[PROVIDED ENTRIES Boundary: Start]

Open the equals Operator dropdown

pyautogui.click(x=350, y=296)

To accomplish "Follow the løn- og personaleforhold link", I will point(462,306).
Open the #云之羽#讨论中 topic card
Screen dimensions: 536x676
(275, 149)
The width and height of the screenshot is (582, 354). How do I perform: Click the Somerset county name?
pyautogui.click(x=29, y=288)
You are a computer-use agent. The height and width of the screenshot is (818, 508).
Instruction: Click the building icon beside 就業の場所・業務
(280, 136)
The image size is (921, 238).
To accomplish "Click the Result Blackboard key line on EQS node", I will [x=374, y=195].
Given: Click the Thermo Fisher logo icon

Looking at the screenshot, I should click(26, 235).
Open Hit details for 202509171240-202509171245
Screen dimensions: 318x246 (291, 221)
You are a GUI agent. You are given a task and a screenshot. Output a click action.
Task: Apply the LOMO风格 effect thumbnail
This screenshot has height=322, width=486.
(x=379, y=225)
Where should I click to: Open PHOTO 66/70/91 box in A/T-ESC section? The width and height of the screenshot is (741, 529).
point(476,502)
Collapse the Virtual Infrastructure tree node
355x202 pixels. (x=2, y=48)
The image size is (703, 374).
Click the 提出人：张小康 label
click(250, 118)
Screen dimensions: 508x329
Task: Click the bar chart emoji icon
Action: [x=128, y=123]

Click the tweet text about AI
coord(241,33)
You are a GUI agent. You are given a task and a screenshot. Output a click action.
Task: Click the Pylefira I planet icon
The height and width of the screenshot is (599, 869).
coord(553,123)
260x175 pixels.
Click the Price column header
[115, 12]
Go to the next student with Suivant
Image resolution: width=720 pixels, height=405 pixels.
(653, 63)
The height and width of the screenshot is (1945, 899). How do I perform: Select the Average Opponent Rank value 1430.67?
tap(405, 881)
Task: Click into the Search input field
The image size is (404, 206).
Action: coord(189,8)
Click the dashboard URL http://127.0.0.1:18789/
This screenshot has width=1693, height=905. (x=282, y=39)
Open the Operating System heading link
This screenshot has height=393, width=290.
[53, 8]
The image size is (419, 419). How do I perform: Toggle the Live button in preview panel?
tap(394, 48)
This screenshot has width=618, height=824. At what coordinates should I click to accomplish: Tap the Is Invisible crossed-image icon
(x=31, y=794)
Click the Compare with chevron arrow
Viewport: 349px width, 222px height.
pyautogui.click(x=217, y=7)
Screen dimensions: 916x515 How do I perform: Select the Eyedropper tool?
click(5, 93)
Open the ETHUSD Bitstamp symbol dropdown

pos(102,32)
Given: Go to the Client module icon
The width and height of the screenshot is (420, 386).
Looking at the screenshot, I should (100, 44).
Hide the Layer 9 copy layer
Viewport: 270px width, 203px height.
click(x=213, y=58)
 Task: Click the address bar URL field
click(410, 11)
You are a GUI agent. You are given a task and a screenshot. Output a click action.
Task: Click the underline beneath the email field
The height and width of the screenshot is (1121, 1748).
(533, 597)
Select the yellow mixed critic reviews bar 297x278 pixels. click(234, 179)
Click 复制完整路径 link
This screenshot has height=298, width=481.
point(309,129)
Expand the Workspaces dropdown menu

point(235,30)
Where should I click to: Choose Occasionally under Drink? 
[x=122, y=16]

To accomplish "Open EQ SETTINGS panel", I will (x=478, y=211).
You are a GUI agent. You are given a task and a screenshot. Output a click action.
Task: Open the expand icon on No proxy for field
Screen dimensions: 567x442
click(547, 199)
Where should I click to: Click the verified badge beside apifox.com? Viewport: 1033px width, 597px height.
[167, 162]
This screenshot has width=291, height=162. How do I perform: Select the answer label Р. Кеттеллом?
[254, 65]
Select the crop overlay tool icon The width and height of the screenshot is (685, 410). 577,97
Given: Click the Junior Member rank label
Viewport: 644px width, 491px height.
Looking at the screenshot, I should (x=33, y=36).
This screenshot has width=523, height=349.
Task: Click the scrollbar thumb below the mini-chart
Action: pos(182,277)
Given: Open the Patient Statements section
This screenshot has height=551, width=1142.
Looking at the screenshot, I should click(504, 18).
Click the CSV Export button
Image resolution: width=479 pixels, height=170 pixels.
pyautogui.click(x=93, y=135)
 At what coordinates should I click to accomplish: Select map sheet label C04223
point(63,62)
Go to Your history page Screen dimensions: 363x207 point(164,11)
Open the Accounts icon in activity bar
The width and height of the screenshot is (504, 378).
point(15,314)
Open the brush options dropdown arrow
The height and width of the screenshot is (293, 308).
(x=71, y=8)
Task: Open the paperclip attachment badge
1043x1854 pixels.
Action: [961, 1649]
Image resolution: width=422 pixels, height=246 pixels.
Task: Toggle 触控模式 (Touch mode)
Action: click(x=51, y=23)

[PROVIDED ENTRIES Boundary: End]

* WORK ORDER *
Copy every record above exactly as it appears.

* REPLY TO THE TASK *
Open the equals Operator dropdown

pyautogui.click(x=350, y=296)

To accomplish "Follow the løn- og personaleforhold link", I will point(462,306).
Open the #云之羽#讨论中 topic card
Screen dimensions: 536x676
(275, 149)
The width and height of the screenshot is (582, 354). How do I perform: Click the Somerset county name?
pyautogui.click(x=29, y=288)
You are a computer-use agent. The height and width of the screenshot is (818, 508).
Instruction: Click the building icon beside 就業の場所・業務
(280, 136)
The image size is (921, 238).
To accomplish "Click the Result Blackboard key line on EQS node", I will [x=374, y=195].
Given: Click the Thermo Fisher logo icon

Looking at the screenshot, I should click(26, 235).
Open Hit details for 202509171240-202509171245
Screen dimensions: 318x246 (291, 221)
You are a GUI agent. You are given a task and a screenshot. Output a click action.
Task: Apply the LOMO风格 effect thumbnail
This screenshot has height=322, width=486.
(x=379, y=225)
Where should I click to: Open PHOTO 66/70/91 box in A/T-ESC section? The width and height of the screenshot is (741, 529).
point(476,502)
Collapse the Virtual Infrastructure tree node
355x202 pixels. (x=2, y=48)
The image size is (703, 374).
Click the 提出人：张小康 label
click(250, 118)
Screen dimensions: 508x329
Task: Click the bar chart emoji icon
Action: [x=128, y=123]

Click the tweet text about AI
coord(241,33)
You are a GUI agent. You are given a task and a screenshot. Output a click action.
Task: Click the Pylefira I planet icon
The height and width of the screenshot is (599, 869).
coord(553,123)
260x175 pixels.
Click the Price column header
[115, 12]
Go to the next student with Suivant
Image resolution: width=720 pixels, height=405 pixels.
(653, 63)
The height and width of the screenshot is (1945, 899). How do I perform: Select the Average Opponent Rank value 1430.67?
tap(405, 881)
Task: Click into the Search input field
The image size is (404, 206).
Action: coord(189,8)
Click the dashboard URL http://127.0.0.1:18789/
This screenshot has width=1693, height=905. (x=282, y=39)
Open the Operating System heading link
This screenshot has height=393, width=290.
[53, 8]
The image size is (419, 419). How do I perform: Toggle the Live button in preview panel?
tap(394, 48)
This screenshot has width=618, height=824. At what coordinates should I click to accomplish: Tap the Is Invisible crossed-image icon
(x=31, y=794)
Click the Compare with chevron arrow
Viewport: 349px width, 222px height.
pyautogui.click(x=217, y=7)
Screen dimensions: 916x515 How do I perform: Select the Eyedropper tool?
click(5, 93)
Open the ETHUSD Bitstamp symbol dropdown

pos(102,32)
Given: Go to the Client module icon
The width and height of the screenshot is (420, 386).
Looking at the screenshot, I should (100, 44).
Hide the Layer 9 copy layer
Viewport: 270px width, 203px height.
click(x=213, y=58)
 Task: Click the address bar URL field
click(410, 11)
You are a GUI agent. You are given a task and a screenshot. Output a click action.
Task: Click the underline beneath the email field
The height and width of the screenshot is (1121, 1748).
(533, 597)
Select the yellow mixed critic reviews bar 297x278 pixels. click(234, 179)
Click 复制完整路径 link
This screenshot has height=298, width=481.
point(309,129)
Expand the Workspaces dropdown menu

point(235,30)
Where should I click to: Choose Occasionally under Drink? 
[x=122, y=16]

To accomplish "Open EQ SETTINGS panel", I will (x=478, y=211).
You are a GUI agent. You are given a task and a screenshot. Output a click action.
Task: Open the expand icon on No proxy for field
Screen dimensions: 567x442
click(547, 199)
Where should I click to: Click the verified badge beside apifox.com? Viewport: 1033px width, 597px height.
[167, 162]
This screenshot has width=291, height=162. How do I perform: Select the answer label Р. Кеттеллом?
[254, 65]
Select the crop overlay tool icon The width and height of the screenshot is (685, 410). 577,97
Given: Click the Junior Member rank label
Viewport: 644px width, 491px height.
Looking at the screenshot, I should (x=33, y=36).
This screenshot has width=523, height=349.
Task: Click the scrollbar thumb below the mini-chart
Action: pos(182,277)
Given: Open the Patient Statements section
This screenshot has height=551, width=1142.
Looking at the screenshot, I should click(504, 18).
Click the CSV Export button
Image resolution: width=479 pixels, height=170 pixels.
pyautogui.click(x=93, y=135)
 At what coordinates should I click to accomplish: Select map sheet label C04223
point(63,62)
Go to Your history page Screen dimensions: 363x207 point(164,11)
Open the Accounts icon in activity bar
The width and height of the screenshot is (504, 378).
point(15,314)
Open the brush options dropdown arrow
The height and width of the screenshot is (293, 308).
(x=71, y=8)
Task: Open the paperclip attachment badge
1043x1854 pixels.
Action: [961, 1649]
Image resolution: width=422 pixels, height=246 pixels.
Task: Toggle 触控模式 (Touch mode)
Action: click(x=51, y=23)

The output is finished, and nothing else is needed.